Hi Bert
Yes, in this case which is not necessary. But in case NAs are involved
sometimes logical indexing is not a best choice as NA propagates to the
result, which may be not wanted.
x <- 1:10
x[c(2,5)] <- NA
y<- letters[1:10]
y[x<5]
[1] "a" NA "c" "d" NA
y[which(x<5)]
[1] "a" "c" "d"
dat <- data.frame(x,y)
dat[x<5,]
x y
1 1 a
NA NA <NA>
3 3 c
4 4 d
NA.1 NA <NA>
> dat[which(x<5),]
x y
1 1 a
3 3 c
4 4 d
Both results are OK, but one has to consider this NA value propagation.
Cheers
Petr
From: Bert Gunter <bgunter.4567 at gmail.com>
Sent: Friday, August 6, 2021 1:29 PM
To: PIKAL Petr <petr.pikal at precheza.cz>
Cc: Luigi Marongiu <marongiu.luigi at gmail.com>; r-help <r-help at
r-project.org>
Subject: Re: [R] Sanity check in loading large dataframe
... but remove the which() and use logical indexing ... ;-)
Bert Gunter
"The trouble with having an open mind is that people keep coming along and
sticking things into it."
-- Opus (aka Berkeley Breathed in his "Bloom County" comic strip )
On Fri, Aug 6, 2021 at 12:57 AM PIKAL Petr <mailto:petr.pikal at
precheza.cz>
wrote:
Hi
You already got answer from Avi. I often use dim(data) to inspect how many
rows/columns I have.
After that I check if some columns contain all or many NA values.

*DATASET EXTRACT*:
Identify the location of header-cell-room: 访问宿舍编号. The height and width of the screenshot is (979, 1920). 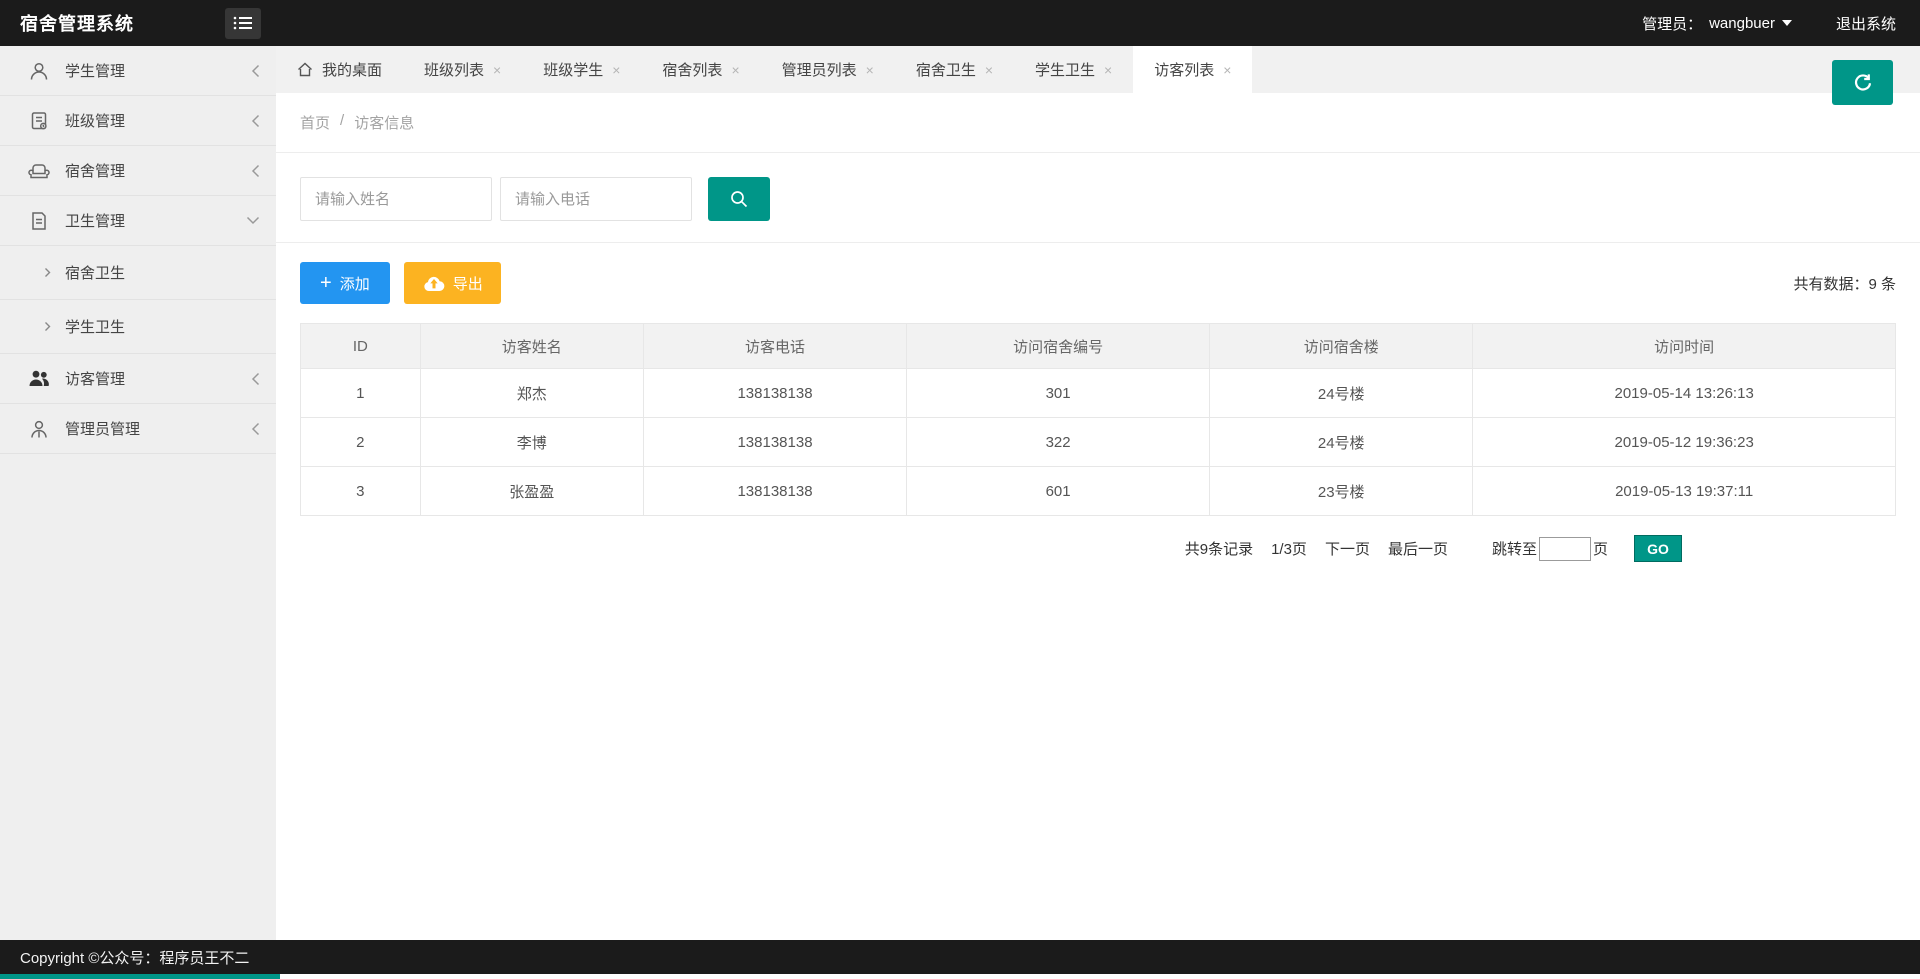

*REQUIRED WORK*:
• 1. Answer these questions about the email thread, each answer on its own line marked (a), (b), (c):
(a) What does Petr say he often uses to inspect how many rows and columns he has?
(b) What does Bert Gunter suggest using instead of which()?
(c) In Petr's example, what does y[which(x<5)] return?
• 2. Can you sum up the email thread in two sentences?
• 3. Write down the part of the email thread between "On Fri, Aug" and "rows/columns I have.", inclusive.

*SOLUTIONS FOR EACH TASK*:
• 1.
(a) dim(data)
(b) Logical indexing
(c) [1] "a" "c" "d"

• 2. Petr points out that logical indexing is sometimes not the best choice when NAs are involved, because NA propagates to the result, and his vector and data frame examples show NA entries with x<5 that do not appear with which(x<5). He is replying to Bert Gunter's suggestion to remove which() and use logical indexing, which followed Petr's earlier note that he uses dim(data) to inspect rows and columns and then checks whether some columns contain all or many NA values.

• 3.
On Fri, Aug 6, 2021 at 12:57 AM PIKAL Petr <mailto:petr.pikal at
precheza.cz>
wrote:
Hi
You already got answer from Avi. I often use dim(data) to inspect how many
rows/columns I have.